Not everybody was thrilled about the changes. Last night, Foursquare effectively said “We’re sorry” to these dissatisfied users and announced that it would reinstate mayorships and bring back badges in the form of virtual “stickers.”
In the old days, checking into enough diners would win you the “greasy spoon badge,” for instance, while hard-core users pined for the “swarm” badges you could unlock by checking into places with a high number of concurrent check-ins, like a huge sporting event or a One Direction concert. Similarly, the “mayorship” feature was powered by check-ins, effectively pitting users against each other in a quest for a coveted title.
As Foursquare CEO Dennis Crowley explained to TechCrunch:
“One of the dirty secrets of early Foursquare game mechanics was that it was meant to be interesting for about four weeks, and ended up being interesting for four years, but we never really put a ton of thought into it. Now that we have Swarm the way we want it, we can put a lot of thought and love into the experience so that it’s fun for millions of people and fun for a really long time.”
Crowley admits that Swarm was missing the “fun and playfulness” of the original Foursquare. “Now we’re putting that fun back into Swarm in a big way,” he says, according to TechCrunch.
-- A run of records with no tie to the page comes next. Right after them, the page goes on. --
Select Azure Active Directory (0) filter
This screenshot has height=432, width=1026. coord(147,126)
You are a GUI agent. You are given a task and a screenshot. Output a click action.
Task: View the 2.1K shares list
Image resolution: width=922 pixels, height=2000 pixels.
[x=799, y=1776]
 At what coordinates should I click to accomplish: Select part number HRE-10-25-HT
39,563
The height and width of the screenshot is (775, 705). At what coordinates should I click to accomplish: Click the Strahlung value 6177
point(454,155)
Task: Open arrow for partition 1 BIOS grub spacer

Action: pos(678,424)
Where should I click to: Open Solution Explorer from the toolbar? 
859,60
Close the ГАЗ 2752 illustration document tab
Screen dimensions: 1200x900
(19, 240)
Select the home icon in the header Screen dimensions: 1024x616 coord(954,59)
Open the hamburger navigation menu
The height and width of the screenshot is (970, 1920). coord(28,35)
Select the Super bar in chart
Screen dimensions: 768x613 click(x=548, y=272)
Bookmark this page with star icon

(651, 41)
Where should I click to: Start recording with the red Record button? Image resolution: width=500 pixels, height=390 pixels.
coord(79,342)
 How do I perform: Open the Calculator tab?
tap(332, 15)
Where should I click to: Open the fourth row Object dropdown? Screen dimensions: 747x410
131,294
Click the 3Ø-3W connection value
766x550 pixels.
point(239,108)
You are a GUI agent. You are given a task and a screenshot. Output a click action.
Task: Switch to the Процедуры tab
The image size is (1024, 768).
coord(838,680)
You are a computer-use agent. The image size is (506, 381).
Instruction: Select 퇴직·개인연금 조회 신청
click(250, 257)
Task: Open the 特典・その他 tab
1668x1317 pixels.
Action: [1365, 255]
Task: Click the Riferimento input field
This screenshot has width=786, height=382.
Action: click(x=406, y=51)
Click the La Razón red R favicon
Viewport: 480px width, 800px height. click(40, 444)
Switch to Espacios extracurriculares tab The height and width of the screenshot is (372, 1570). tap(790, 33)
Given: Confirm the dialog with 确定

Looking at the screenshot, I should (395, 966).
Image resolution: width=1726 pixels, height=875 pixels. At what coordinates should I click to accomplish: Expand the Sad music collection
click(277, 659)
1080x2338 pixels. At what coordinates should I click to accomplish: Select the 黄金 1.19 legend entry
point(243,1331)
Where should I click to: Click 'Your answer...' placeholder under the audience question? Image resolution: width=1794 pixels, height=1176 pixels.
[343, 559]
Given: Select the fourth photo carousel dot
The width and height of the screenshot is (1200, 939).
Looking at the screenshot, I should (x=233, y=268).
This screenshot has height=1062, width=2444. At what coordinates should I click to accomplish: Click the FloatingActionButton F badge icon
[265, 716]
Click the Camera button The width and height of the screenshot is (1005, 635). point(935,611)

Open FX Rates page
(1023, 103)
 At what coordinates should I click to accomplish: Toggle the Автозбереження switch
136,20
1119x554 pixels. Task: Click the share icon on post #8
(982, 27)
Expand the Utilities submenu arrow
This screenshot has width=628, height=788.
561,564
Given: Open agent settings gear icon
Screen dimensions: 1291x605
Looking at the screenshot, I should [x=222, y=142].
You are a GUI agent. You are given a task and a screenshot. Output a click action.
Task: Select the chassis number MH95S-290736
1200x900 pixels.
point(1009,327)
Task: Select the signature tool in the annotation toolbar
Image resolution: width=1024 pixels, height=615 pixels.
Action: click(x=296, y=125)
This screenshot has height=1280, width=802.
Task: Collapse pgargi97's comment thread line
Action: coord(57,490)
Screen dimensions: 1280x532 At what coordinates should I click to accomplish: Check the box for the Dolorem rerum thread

It’s easy to see how features like these would help fuel activity on an app like pre-Swarm Foursquare: Giving users a sense of achievement–“You unlocked the Gym Rat badge!”–and something to compete for are easy ways to keep them tapping the check-in button. Since the Foursquare/Swarm split of last May, I’ve found myself checking in much less, sometimes deleting the app from my phone to save precious space. I’m not alone: Data from App Annie shows that Foursquare’s app ranking has declined in recent months and Swarm has failed to capture the hearts and minds of users on the merits of its location-sharing functionality alone.
In the last few months, Foursquare has put more emphasis on the underlying value of its location database. In its quest to become what CEO Dennis Crowley calls “the location layer of the Internet,” the company signed a major data-sharing partnership with Twitter in March, under which Foursquare’s location database will the power location-tagging feature in Twitter’s mobile apps–and presumably other location-centric features down the line. Meanwhile, the company has ramped up its efforts to monetize all this data, most recently launching PinPoint, a targeted advertising network that displays ads based on users’ historic location data.
Still, as valuable as all this data may prove to be in the long run, Foursquare still needs its apps to help generate all that insight. With Swarm, as well as the ambient location tracking now built into the flagship Foursquare app, the company seemed to be putting much less emphasis on the manual check-in, which has become unnecessary over time. While Foursquare is now pulling data from a variety of sources–including third-party partnerships–it’s not ready to wean itself off the check-in button entirely.
To ensure that this check-in data keeps flowing, Foursquare is hoping that reintroducing game mechanics to Swarm will bring people back and keep them hooked.
I, for one, just reinstalled the app.